> _Brief_
In the records below, find the line with "Image resolution: width=629" and the line with "Task: Open Our Team link in mockup"; return exactly those lines and every line between them.

> _Provided data_
===

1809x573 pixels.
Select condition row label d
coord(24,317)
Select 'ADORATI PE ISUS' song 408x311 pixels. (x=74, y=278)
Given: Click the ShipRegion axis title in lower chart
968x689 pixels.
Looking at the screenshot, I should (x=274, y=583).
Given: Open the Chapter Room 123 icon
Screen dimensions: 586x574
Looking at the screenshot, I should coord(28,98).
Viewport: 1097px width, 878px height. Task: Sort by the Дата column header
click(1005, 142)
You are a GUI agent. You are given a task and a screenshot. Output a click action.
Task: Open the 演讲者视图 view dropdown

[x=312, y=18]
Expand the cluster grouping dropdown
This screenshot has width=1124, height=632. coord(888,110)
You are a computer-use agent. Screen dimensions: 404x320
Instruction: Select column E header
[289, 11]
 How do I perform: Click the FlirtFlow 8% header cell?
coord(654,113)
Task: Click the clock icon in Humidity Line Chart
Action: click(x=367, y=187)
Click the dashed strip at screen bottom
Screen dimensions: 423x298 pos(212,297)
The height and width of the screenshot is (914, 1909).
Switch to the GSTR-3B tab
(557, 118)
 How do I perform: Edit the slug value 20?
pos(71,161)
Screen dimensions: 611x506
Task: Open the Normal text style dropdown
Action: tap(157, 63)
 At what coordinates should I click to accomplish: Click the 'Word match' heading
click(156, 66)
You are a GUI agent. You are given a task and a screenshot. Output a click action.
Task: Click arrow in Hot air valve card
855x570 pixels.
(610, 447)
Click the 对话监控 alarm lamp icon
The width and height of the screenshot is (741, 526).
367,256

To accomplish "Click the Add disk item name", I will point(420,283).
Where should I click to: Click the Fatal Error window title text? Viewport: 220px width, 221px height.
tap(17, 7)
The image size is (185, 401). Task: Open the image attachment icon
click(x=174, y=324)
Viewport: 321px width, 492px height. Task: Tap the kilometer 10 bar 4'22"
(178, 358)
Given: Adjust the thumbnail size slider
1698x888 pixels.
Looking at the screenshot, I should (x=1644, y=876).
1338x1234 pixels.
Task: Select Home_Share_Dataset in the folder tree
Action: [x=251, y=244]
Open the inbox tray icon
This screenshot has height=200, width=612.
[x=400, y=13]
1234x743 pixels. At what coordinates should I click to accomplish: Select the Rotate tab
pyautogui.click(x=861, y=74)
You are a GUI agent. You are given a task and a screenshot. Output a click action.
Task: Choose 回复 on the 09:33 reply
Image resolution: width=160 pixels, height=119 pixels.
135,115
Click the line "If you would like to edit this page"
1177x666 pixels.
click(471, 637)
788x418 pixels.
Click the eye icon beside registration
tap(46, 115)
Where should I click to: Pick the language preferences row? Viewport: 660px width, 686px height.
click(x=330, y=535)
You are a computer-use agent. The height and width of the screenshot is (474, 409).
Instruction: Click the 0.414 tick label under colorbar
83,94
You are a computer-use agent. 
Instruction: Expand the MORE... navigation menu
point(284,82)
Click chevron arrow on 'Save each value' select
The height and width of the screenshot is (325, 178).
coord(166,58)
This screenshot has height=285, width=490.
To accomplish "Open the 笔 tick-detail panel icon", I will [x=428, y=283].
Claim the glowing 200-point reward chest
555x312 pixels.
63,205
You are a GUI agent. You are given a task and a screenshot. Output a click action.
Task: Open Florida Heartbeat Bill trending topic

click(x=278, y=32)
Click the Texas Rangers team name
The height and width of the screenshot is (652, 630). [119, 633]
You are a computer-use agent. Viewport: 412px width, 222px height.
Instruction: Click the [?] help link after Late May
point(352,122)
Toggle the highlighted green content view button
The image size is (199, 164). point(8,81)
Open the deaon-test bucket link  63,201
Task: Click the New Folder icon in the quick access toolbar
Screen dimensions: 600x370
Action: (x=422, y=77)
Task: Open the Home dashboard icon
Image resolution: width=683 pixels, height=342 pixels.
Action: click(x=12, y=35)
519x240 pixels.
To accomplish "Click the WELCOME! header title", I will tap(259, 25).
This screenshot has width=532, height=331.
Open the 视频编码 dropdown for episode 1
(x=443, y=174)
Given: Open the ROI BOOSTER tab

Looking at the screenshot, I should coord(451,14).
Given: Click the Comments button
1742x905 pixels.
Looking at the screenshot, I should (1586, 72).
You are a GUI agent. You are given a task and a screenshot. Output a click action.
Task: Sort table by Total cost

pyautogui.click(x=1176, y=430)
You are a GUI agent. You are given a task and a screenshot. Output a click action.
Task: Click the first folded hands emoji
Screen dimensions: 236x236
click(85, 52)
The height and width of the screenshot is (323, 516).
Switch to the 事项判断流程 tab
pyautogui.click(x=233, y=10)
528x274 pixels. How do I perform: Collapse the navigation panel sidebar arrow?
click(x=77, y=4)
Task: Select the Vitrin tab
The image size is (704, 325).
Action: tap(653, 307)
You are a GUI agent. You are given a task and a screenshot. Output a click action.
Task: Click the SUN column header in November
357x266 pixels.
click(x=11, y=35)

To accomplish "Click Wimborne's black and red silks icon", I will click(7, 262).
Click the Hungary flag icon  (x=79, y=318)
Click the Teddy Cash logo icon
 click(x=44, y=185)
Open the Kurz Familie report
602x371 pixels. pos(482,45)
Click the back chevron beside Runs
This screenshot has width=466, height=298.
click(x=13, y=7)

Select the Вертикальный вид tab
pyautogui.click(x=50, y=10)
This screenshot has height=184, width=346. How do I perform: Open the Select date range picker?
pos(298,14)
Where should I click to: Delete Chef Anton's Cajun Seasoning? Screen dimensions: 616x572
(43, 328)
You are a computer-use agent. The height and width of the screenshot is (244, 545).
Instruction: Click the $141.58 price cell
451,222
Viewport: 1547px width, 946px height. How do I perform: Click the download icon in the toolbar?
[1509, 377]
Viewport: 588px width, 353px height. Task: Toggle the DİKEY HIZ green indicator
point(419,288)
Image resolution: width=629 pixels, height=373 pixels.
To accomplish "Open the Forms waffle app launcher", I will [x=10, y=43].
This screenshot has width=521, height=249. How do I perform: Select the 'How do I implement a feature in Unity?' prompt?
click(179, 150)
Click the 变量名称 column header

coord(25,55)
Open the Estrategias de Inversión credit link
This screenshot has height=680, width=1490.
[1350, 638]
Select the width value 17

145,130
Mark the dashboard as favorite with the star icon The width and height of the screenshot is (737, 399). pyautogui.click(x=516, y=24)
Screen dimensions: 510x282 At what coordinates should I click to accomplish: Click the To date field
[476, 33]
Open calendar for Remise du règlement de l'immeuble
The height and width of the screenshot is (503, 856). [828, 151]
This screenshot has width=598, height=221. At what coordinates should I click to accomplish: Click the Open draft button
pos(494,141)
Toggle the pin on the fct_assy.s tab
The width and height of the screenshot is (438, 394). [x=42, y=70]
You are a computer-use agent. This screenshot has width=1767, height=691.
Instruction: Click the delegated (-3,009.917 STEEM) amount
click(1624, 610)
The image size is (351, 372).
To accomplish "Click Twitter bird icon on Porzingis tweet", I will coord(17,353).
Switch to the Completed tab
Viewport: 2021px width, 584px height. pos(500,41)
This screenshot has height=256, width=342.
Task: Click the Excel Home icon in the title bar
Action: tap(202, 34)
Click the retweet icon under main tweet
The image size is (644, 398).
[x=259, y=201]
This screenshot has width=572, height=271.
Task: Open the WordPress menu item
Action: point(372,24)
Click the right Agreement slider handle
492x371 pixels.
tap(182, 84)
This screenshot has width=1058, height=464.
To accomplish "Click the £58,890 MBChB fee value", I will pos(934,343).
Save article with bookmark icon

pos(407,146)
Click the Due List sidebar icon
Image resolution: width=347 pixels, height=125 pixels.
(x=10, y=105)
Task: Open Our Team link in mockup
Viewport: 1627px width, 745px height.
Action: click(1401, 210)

===

> _Solution_
Image resolution: width=629 pixels, height=373 pixels.
To accomplish "Open the Forms waffle app launcher", I will [x=10, y=43].
This screenshot has width=521, height=249. How do I perform: Select the 'How do I implement a feature in Unity?' prompt?
click(179, 150)
Click the 变量名称 column header

coord(25,55)
Open the Estrategias de Inversión credit link
This screenshot has height=680, width=1490.
[1350, 638]
Select the width value 17

145,130
Mark the dashboard as favorite with the star icon The width and height of the screenshot is (737, 399). pyautogui.click(x=516, y=24)
Screen dimensions: 510x282 At what coordinates should I click to accomplish: Click the To date field
[476, 33]
Open calendar for Remise du règlement de l'immeuble
The height and width of the screenshot is (503, 856). [828, 151]
This screenshot has width=598, height=221. At what coordinates should I click to accomplish: Click the Open draft button
pos(494,141)
Toggle the pin on the fct_assy.s tab
The width and height of the screenshot is (438, 394). [x=42, y=70]
You are a computer-use agent. This screenshot has width=1767, height=691.
Instruction: Click the delegated (-3,009.917 STEEM) amount
click(1624, 610)
The image size is (351, 372).
To accomplish "Click Twitter bird icon on Porzingis tweet", I will coord(17,353).
Switch to the Completed tab
Viewport: 2021px width, 584px height. pos(500,41)
This screenshot has height=256, width=342.
Task: Click the Excel Home icon in the title bar
Action: tap(202, 34)
Click the retweet icon under main tweet
The image size is (644, 398).
[x=259, y=201]
This screenshot has width=572, height=271.
Task: Open the WordPress menu item
Action: point(372,24)
Click the right Agreement slider handle
492x371 pixels.
tap(182, 84)
This screenshot has width=1058, height=464.
To accomplish "Click the £58,890 MBChB fee value", I will pos(934,343).
Save article with bookmark icon

pos(407,146)
Click the Due List sidebar icon
Image resolution: width=347 pixels, height=125 pixels.
(x=10, y=105)
Task: Open Our Team link in mockup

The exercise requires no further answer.